Appellante heeft verder nog aangevoerd dat de wijze waarop bepaalde getuigen actief zijn benaderd niet in proportie is met het daartoe te dienen onderzoeksbelang en daarmee een onevenredige inbreuk vormt op het privéleven van appellante. Daardoor is haar goede naam aangetast. Omdat al voldoende informatie bekend was over de prostitutiewerkzaamheden en appellante openheid van zaken had gegeven, konden de getuigen niets meer toevoegen. De sociale recherche is volgens appellante zijn boekje te buiten gegaan door zeer delicate informatie te verspreiden in de kennissenkring van appellante en daardoor haar goede naam aan te tasten. De rechtbank heeft hier ten onrechte geen gevolgen aan verbonden. Volgens appellante is uitsluiting van de door de getuigen afgelegde verklaringen niet voldoende. De enige juiste sanctie zou zijn dat het college het recht op terugvordering verliest, dan wel het bedrag van terugvordering moet matigen.
4.21.
Ook deze beroepsgrond slaagt niet. Indien het college een ongerechtvaardigde inbreuk zou hebben gemaakt op het privéleven van appellante door deze getuigen te horen, zou dat alleen tot uitsluiting van de getuigenverklaringen als bewijs kunnen leiden. De onderzoeksbevindingen vormen, zoals uit het voorgaande volgt, zonder de getuigenverklaringen echter een toereikende onderbouwing van het bestreden besluit, zodat uitsluiting van die verklaringen geen invloed zou hebben op de rechtmatigheid van dat besluit. Gelet op het verplichte karakter van de terugvordering kan schending van de goede naam van appellante, als daarvan al sprake zou zijn, geen reden vormen om van terugvordering af te zien. Een dringende reden om van de terugvordering af te zien, als bedoeld in artikel 58, achtste lid, van de PW, vormt een dergelijke schending niet.
4.22.
Uit 4.1 tot en met 4.21 volgt dat het hoger beroep niet slaagt, zodat de aangevallen uitspraak moet worden bevestigd.

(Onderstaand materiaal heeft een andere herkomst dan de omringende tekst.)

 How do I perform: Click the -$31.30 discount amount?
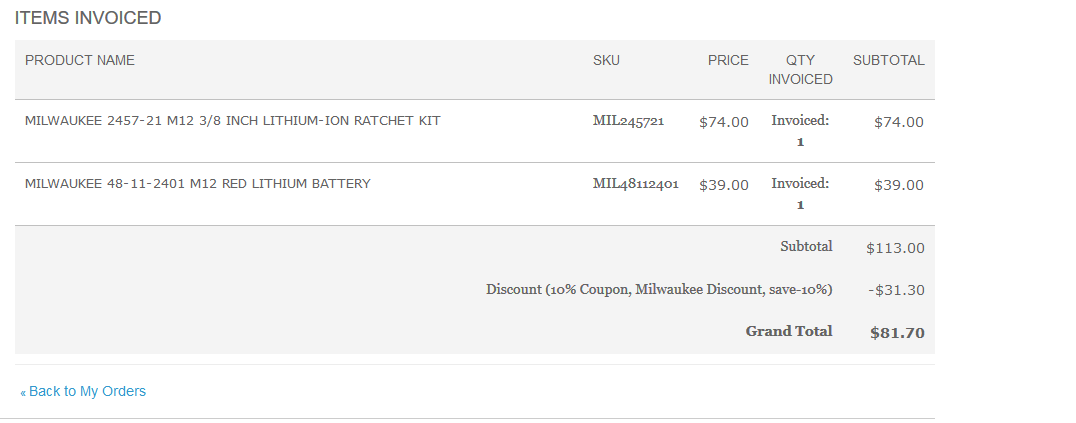(x=896, y=290)
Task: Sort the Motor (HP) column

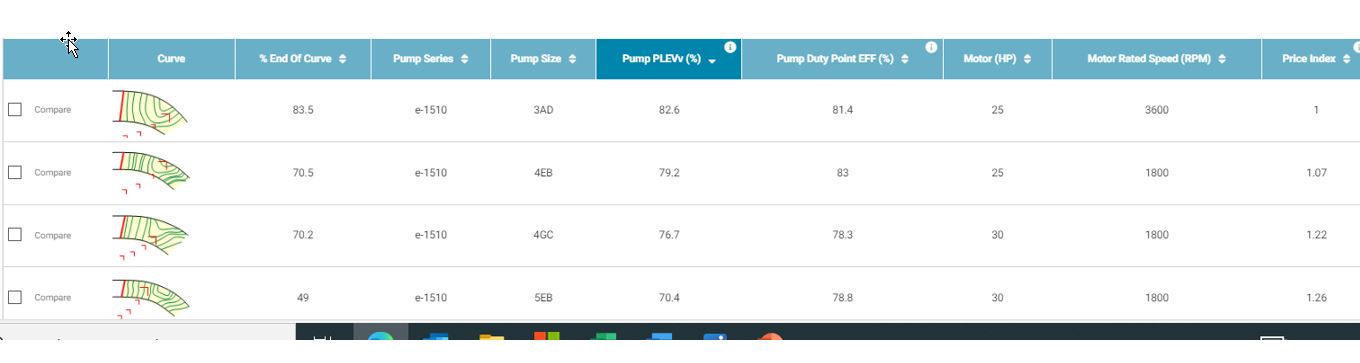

5. Voor een veroordeling in de proceskosten bestaat geen aanleiding.

BESLISSING

De Centrale Raad van Beroep bevestigt de aangevallen uitspraak.
Deze uitspraak is gedaan door F. Hoogendijk als voorzitter en M. ter Brugge en J.T.H. Zimmerman als leden, in tegenwoordigheid van C.A.E. Bon als griffier.
De beslissing is uitgesproken in het openbaar op 23 oktober 2018.